作業内容 - 以下の項目のうち、「background」という語を含む行をすべて集め、そのまま書き写してください。

データ -

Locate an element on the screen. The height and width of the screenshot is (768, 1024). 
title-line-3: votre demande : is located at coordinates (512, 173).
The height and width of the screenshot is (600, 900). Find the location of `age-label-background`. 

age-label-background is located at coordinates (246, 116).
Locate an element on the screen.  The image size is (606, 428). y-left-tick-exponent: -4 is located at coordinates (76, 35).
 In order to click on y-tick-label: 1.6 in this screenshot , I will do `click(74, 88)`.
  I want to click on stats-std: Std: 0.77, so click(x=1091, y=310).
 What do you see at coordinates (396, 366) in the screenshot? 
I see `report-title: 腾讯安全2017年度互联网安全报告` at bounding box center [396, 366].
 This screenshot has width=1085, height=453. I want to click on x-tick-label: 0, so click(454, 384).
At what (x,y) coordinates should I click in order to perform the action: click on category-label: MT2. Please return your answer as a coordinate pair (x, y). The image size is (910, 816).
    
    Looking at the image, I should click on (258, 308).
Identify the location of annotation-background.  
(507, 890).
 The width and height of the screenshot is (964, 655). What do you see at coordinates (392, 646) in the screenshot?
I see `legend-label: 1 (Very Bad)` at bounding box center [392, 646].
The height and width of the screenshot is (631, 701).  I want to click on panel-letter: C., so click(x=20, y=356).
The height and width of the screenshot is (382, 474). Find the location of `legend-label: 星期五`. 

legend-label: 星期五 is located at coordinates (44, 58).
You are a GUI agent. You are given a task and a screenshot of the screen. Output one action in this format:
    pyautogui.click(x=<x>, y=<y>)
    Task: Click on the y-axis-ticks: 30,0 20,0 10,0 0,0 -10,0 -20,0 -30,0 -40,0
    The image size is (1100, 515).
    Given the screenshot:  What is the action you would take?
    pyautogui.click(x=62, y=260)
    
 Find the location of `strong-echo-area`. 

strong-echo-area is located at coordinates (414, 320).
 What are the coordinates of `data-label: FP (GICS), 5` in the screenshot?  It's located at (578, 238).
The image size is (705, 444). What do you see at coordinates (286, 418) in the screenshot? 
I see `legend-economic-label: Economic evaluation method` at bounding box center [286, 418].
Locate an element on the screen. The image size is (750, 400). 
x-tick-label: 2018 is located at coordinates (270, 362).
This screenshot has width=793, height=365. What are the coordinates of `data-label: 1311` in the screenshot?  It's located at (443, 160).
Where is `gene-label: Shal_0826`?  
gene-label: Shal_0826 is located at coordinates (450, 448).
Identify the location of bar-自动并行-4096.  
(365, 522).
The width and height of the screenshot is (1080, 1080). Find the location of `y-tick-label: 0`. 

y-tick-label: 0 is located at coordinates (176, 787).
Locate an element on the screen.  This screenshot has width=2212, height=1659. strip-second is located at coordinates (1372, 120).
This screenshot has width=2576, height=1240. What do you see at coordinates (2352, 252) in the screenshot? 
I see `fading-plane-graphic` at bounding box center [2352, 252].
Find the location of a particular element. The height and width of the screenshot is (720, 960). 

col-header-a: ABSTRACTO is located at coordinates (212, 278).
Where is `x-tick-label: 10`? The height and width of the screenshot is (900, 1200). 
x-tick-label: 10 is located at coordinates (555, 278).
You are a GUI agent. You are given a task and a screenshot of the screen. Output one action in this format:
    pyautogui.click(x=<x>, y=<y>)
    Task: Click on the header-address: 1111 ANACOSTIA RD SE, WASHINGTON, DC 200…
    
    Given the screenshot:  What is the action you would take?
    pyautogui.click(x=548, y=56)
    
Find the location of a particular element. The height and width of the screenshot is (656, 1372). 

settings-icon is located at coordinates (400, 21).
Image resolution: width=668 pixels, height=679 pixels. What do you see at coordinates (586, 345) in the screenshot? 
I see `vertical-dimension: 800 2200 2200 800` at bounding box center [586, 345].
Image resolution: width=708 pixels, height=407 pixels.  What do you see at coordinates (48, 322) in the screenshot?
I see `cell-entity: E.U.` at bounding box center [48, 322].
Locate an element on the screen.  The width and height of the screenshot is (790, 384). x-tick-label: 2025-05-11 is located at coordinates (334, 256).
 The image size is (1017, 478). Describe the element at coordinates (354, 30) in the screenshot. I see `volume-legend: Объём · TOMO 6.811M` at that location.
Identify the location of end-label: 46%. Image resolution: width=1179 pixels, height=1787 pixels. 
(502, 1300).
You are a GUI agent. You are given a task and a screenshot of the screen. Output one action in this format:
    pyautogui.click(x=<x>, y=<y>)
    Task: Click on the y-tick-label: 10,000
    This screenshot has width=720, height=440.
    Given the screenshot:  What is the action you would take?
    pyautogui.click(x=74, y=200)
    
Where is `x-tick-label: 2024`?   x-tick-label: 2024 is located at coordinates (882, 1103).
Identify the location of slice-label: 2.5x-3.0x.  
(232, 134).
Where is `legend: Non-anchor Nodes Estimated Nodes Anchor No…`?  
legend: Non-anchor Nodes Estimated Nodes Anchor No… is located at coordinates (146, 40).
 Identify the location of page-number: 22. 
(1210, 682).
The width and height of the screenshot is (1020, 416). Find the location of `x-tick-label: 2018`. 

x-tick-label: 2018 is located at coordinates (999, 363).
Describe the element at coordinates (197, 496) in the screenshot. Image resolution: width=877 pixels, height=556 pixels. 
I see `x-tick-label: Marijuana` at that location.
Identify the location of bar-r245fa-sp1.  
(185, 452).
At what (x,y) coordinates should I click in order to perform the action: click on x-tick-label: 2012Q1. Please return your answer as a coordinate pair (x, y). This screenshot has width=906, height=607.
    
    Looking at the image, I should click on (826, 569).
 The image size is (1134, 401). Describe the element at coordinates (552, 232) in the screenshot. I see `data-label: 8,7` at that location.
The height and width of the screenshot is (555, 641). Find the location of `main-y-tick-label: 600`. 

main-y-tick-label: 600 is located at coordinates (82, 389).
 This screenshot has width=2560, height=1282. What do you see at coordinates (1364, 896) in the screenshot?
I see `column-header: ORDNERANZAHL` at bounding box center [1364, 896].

回答 -
The height and width of the screenshot is (600, 900). Find the location of `age-label-background`. 
age-label-background is located at coordinates (246, 116).
Identify the location of annotation-background.  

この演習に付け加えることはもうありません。